> **TESTO DELLA PAGINA**:
Nel frattempo proliferava il numero di piante che i medici usavano su basi puramente empiriche e che nel primo secolo erano elencate nel De materia medica di Dioscoride, e cominciava a riscuotere successo un preparato (prevalentemente a base di oppio) chiamato la teriaca o triaca. Nel Cinquecento prenda avvio un processo che lentamente avrebbe portato a indagare la malattia e cercare le terapie con metodi scientifici. L’idea che ha catalizzato questo processo è stata la specificità delle malattie, cioè che le malattie potessero essere descritte e studiate come specie (vegetali) e che per ogni specie potesse esistere un rimedio specifico. Si trattava di una semplificazione, anche fuorviante, che ha prodotto rari risultati per secoli. Tuttavia, siccome le malattie prevalenti fino alla transizione sanitaria del Novecento erano causate da agenti infettivi, e quindi avevano davvero una causa specifica, nell’ultimo quarto del Novecento le malattie dovute a trasmissione di agenti microbici o parassiti diventavano il paradigma della “malattia”. L’idea semplificata era che ogni malattia ha una causa prossima, necessaria e sufficiente, e che la terapia deve cercare di eliminare quella causa. Se la causa sono i microbi o le sostanze tossiche si devono sviluppare strumenti chimici per uccidere i parassiti. Ispirandosi alle tecniche di colorazione istologica, alle dinamiche delle risposte immunitarie e alle idee di John Langley circa la presenza di sostanze recettive sulla superficie delle cellule per spiegare l’azione di mediatori chimici, il medico tedesco Paul Ehrlich concepiva nel 1906 la “chemioterapia” o “therapia sterilisans magna”, che prevedeva la creazione di “pallottole magiche” in grado di eliminare gli agenti patogene senza danneggiare l’ospite.

> **PROBLEMI DA RISOLVERE**:
**A)** Secondo il testo sulla storia delle terapie, come si chiamava il preparato a base prevalentemente di oppio che cominciava a riscuotere successo?
**B)** Riprendi il testo sulla storia delle terapie dopo la sua ultima frase e prosegui tu la scrittura.
Il materiale non ha alcun rapporto con il testo sulla storia delle terapie.

> **MATERIALE FORNITO**:
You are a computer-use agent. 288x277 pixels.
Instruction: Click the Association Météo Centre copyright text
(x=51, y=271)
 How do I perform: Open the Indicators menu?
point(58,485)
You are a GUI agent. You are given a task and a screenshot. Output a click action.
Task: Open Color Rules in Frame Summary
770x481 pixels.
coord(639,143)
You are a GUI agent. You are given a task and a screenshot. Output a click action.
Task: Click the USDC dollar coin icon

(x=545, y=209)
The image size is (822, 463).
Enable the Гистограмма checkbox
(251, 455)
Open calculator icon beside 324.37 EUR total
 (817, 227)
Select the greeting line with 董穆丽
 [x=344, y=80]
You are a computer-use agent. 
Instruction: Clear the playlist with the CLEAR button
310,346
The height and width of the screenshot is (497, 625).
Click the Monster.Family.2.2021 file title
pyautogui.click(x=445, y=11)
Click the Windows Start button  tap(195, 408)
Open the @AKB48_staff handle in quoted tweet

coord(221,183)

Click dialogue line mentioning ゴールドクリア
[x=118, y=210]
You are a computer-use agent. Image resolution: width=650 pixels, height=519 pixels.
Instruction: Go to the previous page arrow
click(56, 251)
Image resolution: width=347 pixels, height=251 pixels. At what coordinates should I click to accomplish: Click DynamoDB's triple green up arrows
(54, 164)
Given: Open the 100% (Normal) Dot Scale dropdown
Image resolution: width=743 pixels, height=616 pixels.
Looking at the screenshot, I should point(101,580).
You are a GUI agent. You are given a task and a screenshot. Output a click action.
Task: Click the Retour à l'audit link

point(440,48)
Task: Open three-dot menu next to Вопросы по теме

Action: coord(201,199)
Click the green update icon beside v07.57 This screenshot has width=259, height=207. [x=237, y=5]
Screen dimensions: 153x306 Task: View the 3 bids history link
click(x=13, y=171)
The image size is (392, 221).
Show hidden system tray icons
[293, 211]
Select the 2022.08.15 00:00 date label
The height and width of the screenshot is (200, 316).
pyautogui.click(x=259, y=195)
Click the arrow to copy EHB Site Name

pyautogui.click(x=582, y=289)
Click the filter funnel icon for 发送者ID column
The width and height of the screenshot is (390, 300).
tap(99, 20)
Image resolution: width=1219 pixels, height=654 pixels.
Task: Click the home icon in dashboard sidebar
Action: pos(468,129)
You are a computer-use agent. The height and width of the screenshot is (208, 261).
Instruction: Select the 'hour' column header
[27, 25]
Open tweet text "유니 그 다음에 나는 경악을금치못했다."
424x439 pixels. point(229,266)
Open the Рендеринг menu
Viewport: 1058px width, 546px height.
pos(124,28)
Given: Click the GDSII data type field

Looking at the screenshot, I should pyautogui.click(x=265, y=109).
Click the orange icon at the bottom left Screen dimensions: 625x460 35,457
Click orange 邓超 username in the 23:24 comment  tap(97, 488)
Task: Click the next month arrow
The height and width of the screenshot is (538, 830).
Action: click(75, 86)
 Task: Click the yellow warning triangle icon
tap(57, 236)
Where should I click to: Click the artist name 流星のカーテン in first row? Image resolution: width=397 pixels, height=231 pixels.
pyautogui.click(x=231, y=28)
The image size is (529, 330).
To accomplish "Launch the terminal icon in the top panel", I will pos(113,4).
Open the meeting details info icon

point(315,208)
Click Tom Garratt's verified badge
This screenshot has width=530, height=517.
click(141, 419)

> **RISULTATI DEI COMPITI**:
**A)** Si chiamava teriaca o triaca.

**B)**
L’idea della chemioterapia ha prodotto la scoperta dei sulfamidici, e dopo la seconda guerra mondiale numerose terapie anticancro, che sono diventate sempre più mirate con l’invenzione degli anticorpi monoclonali. La lotta contro gli agenti infettivi è stata combattuta principalmente con vaccini e antibiotici, che hanno origini diverse: i vaccini sono uno sviluppo combinato di pensiero magico e osservazioni occasionali, mentre gli antibiotici sono scaturiti dalle scoperte dell’antagonismo microbico. Le strategie di controllo o eliminazione degli agenti infettivi si confrontano con il problema che questa popolazioni viventi possono adattarsi, diventando resistenti ai farmaci.

La medicina scientifica, fondata sulla sperimentazione, dava luogo a diverse specialità, tra cui la farmacologia. Gli avanzamenti della chimica e la nascita dell’industria farmaceutica portavano allo sviluppo rapido una ricerca e distribuzione di una cornucopia di farmaci: dai sedativi agli antinfiammatori, dagli antistaminici agli anticoagulanti, dagli psicofarmaci agli anticoncezionali, dagli anestetici agli antipertensivi, ai farmaci biologici, etc

I progressi scientifici miglioravano costantemente la comprensione dei meccanismi patogenetici in diversi contesti della fisiologia umana, portando anche alla luce il ruolo dei geni nel causare non solo le malattie ma anche la capacità individuale di rispondere o metabolizzare i farmaci. Parallelamente lo studio delle basi chimiche dell’azione dei farmaci consentiva di immaginare la progettazione delle molecole dotate di attività farmacologica ritagliate sui bersagli.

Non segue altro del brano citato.